## What is asked
Copy these records word for word.

# Start of Working data

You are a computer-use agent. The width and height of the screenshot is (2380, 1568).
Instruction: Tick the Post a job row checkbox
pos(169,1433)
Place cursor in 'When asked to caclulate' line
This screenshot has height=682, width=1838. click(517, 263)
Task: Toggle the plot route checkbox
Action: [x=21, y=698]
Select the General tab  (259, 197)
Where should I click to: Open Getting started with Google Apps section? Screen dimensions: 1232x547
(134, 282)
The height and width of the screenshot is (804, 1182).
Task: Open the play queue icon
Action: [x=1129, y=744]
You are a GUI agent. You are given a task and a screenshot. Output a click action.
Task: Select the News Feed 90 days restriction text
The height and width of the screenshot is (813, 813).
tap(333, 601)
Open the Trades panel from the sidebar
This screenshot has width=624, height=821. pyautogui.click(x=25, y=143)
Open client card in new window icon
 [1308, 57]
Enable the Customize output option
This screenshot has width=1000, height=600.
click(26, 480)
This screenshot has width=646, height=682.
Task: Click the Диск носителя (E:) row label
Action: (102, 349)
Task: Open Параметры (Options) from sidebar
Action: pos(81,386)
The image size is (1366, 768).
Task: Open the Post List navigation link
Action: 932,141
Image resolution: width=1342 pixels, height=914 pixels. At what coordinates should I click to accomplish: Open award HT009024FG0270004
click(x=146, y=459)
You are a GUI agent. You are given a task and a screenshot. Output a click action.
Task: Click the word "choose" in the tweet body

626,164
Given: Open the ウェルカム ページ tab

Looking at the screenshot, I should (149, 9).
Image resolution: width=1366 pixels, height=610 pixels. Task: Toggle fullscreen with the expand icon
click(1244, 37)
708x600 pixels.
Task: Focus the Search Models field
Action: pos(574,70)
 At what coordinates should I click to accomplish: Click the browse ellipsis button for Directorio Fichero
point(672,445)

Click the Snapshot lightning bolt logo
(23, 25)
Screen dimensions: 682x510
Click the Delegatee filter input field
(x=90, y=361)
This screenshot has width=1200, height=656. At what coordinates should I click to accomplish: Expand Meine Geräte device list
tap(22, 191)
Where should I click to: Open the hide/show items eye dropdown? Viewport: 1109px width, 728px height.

# End of Working data

## Solution to the exercise
You are a computer-use agent. The width and height of the screenshot is (2380, 1568).
Instruction: Tick the Post a job row checkbox
pos(169,1433)
Place cursor in 'When asked to caclulate' line
This screenshot has height=682, width=1838. click(517, 263)
Task: Toggle the plot route checkbox
Action: [x=21, y=698]
Select the General tab  (259, 197)
Where should I click to: Open Getting started with Google Apps section? Screen dimensions: 1232x547
(134, 282)
The height and width of the screenshot is (804, 1182).
Task: Open the play queue icon
Action: [x=1129, y=744]
You are a GUI agent. You are given a task and a screenshot. Output a click action.
Task: Select the News Feed 90 days restriction text
The height and width of the screenshot is (813, 813).
tap(333, 601)
Open the Trades panel from the sidebar
This screenshot has width=624, height=821. pyautogui.click(x=25, y=143)
Open client card in new window icon
 [1308, 57]
Enable the Customize output option
This screenshot has width=1000, height=600.
click(26, 480)
This screenshot has width=646, height=682.
Task: Click the Диск носителя (E:) row label
Action: (102, 349)
Task: Open Параметры (Options) from sidebar
Action: pos(81,386)
The image size is (1366, 768).
Task: Open the Post List navigation link
Action: 932,141
Image resolution: width=1342 pixels, height=914 pixels. At what coordinates should I click to accomplish: Open award HT009024FG0270004
click(x=146, y=459)
You are a GUI agent. You are given a task and a screenshot. Output a click action.
Task: Click the word "choose" in the tweet body

626,164
Given: Open the ウェルカム ページ tab

Looking at the screenshot, I should (149, 9).
Image resolution: width=1366 pixels, height=610 pixels. Task: Toggle fullscreen with the expand icon
click(1244, 37)
708x600 pixels.
Task: Focus the Search Models field
Action: pos(574,70)
 At what coordinates should I click to accomplish: Click the browse ellipsis button for Directorio Fichero
point(672,445)

Click the Snapshot lightning bolt logo
(23, 25)
Screen dimensions: 682x510
Click the Delegatee filter input field
(x=90, y=361)
This screenshot has width=1200, height=656. At what coordinates should I click to accomplish: Expand Meine Geräte device list
tap(22, 191)
Where should I click to: Open the hide/show items eye dropdown? Viewport: 1109px width, 728px height.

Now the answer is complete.